Nach der Gabe eines Kontrastmittels, etwa bei einer Computertomografie oder Magnetresonanztomografie, verteilt sich dieses zunächst im Blutkreislauf. Die erste Station, die das Kontrastmittel nach dem Herzen erreicht, sind die Arterien. In dieser kurzen Spanne, meist wenige Sekunden bis etwa eine halbe Minute nach der Injektion, ist der Kontrast in den Arterien am höchsten, während Venen oder Organe das Mittel noch kaum aufgenommen haben. Das ist die sogenannte arterielle Phase.

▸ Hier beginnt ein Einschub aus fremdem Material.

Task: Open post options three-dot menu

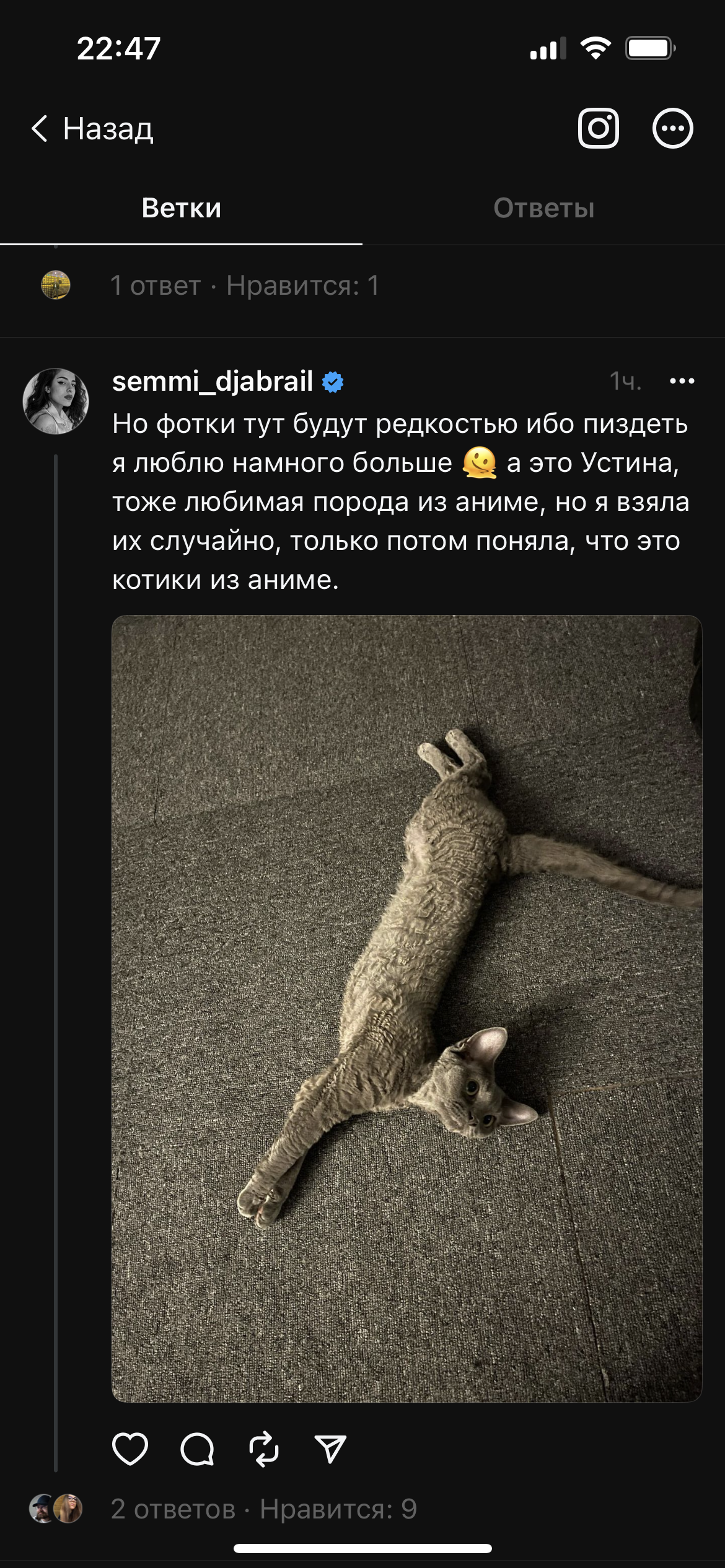Action: [x=682, y=381]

Gerade bei Untersuchungen von Leber, Bauchspeicheldrüse oder den großen Bauchgefäßen wird diese Phase gezielt genutzt. So lassen sich Gefäße, Tumoren oder Blutungsquellen besonders gut darstellen, da sie sich in dieser Zeit deutlich vom umliegenden Gewebe abheben.

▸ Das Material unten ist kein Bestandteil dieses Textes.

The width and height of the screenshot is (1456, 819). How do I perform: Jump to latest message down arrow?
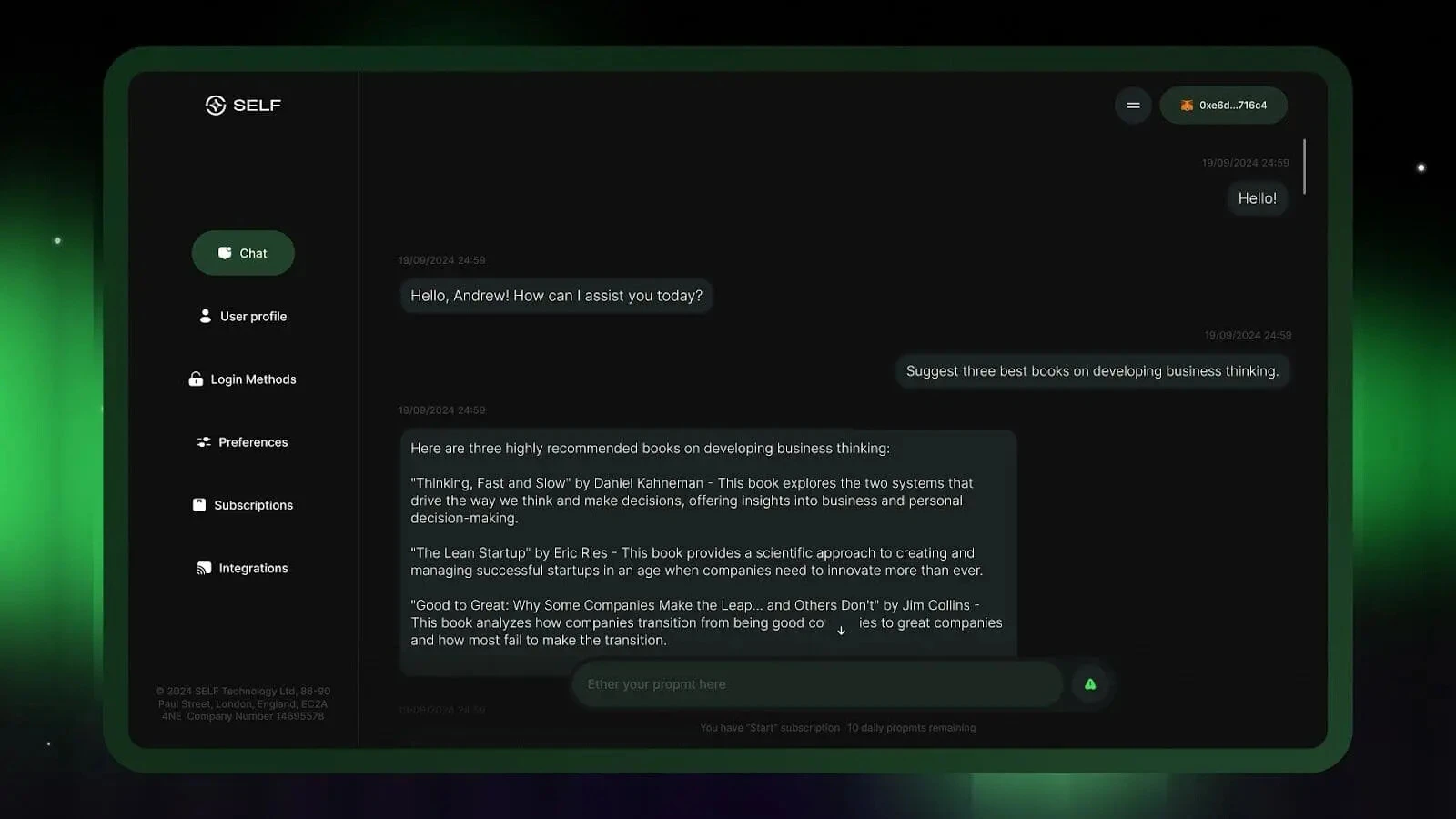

Warum ist die arterielle Phase wichtig?
Die gezielte Aufnahme während der arteriellen Phase erlaubt es, bestimmte Strukturen klarer zu erkennen. Besonders bei Verdacht auf Gefäßerkrankungen, Tumoren oder Durchblutungsstörungen ist diese Phase entscheidend. So kann zum Beispiel ein Tumor, der stärker durchblutet ist als das übrige Gewebe, in der arteriellen Phase besonders auffällig werden. Auch Gefäßverengungen, Aussackungen oder Blutungen lassen sich so präzise beurteilen.
In manchen Fällen kann es sinnvoll sein, die Untersuchung in mehreren Phasen zu wiederholen. Neben der arteriellen Phase gibt es oft noch die sogenannte venöse Phase und manchmal eine späte Phase. Jede dieser Zeitpunkte liefert andere Informationen über die Durchblutung und die Beschaffenheit von Organen und Gefäßen. Mehr zu diesen Abläufen findest du im Artikel über Triphasisch.

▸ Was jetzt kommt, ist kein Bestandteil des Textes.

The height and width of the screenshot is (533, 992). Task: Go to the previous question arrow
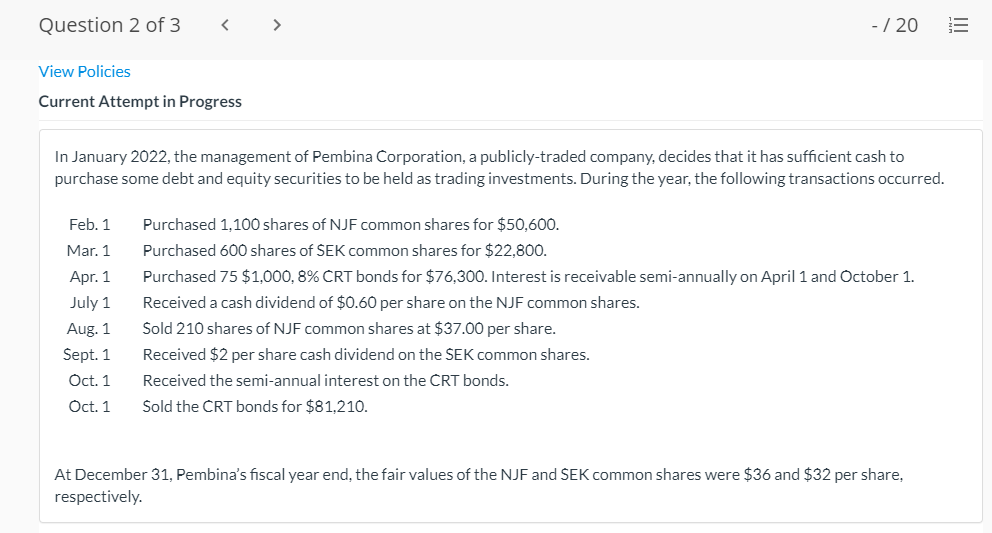tap(225, 26)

Wie läuft eine Untersuchung mit arterieller Phase ab?
Vor der Untersuchung wird meist ein venöser Zugang gelegt, damit das Kontrastmittel schnell und gezielt gespritzt werden kann. Die Bildgebung beginnt exakt dann, wenn das Mittel die Arterien erreicht hat. Das Zeitfenster ist dabei sehr kurz, weshalb die Geräte oft automatisch auslösen, sobald der optimale Kontrast erreicht ist.
Die Untersuchung selbst ist für dich nicht anders als eine normale CT oder MRT. Das Kontrastmittel kann manchmal ein Wärmegefühl auslösen, verschwindet aber rasch wieder. Die Bildaufnahmen werden anschließend genau ausgewertet, um Veränderungen an den Gefäßen oder im Gewebe zu erkennen.
Was bedeutet ein Befund in der arteriellen Phase?
Wenn im Arztbrief oder Befund von der arteriellen Phase die Rede ist, bezieht sich das lediglich auf den Zeitpunkt der Bildaufnahme. Aussagen wie „in der arteriellen Phase hypervaskulär“ oder „in der arteriellen Phase darstellbar“ beschreiben, wie sich Strukturen während dieser Phase verhalten. So kann zum Beispiel ein Tumor in der Leber in der arteriellen Phase besonders hell erscheinen, weil er viel Blut aus den Arterien bekommt.
Ob eine Veränderung harmlos oder behandlungsbedürftig ist, hängt vom gesamten Befund ab. Die Beschreibung der arteriellen Phase hilft Ärztinnen und Ärzten, die Durchblutung und das Verhalten von Gewebe besser einzuschätzen. Für dich als Patient ist wichtig zu wissen: Die Erwähnung dieser Phase ist ein technischer Hinweis und keine Diagnose für sich.
Gibt es Risiken oder Besonderheiten?
Die arterielle Phase selbst ist kein Risiko. Sie beschreibt lediglich einen kurzen Moment während der Bildgebung. Einzig das verwendete Kontrastmittel kann in seltenen Fällen Nebenwirkungen verursachen, etwa allergische Reaktionen oder bei eingeschränkter Nierenfunktion Probleme bereiten. Vor der Untersuchung wird deshalb immer geprüft, ob das Mittel für dich geeignet ist.
Was solltest du beachten?
Die Erwähnung der arteriellen Phase im Befund ist ein normaler Bestandteil vieler moderner Bildgebungen. Sie hilft, Veränderungen früh und genau zu erkennen. Bei Fragen zum genauen Befund oder zur Bedeutung für deine Situation lohnt sich ein Gespräch mit der behandelnden Ärztin oder dem Arzt. Sie können erklären, ob und welche Bedeutung die Beobachtungen in der arteriellen Phase für dich haben.
Die arterielle Phase ist also ein technischer Begriff aus der Radiologie, der dabei hilft, Krankheiten genauer zu erkennen und zu unterscheiden. Sie ist ein wichtiger Baustein für eine sichere Diagnose, aber für dich als Patient meist nur ein Hinweis auf den Ablauf der Untersuchung und kein Grund zur Sorge.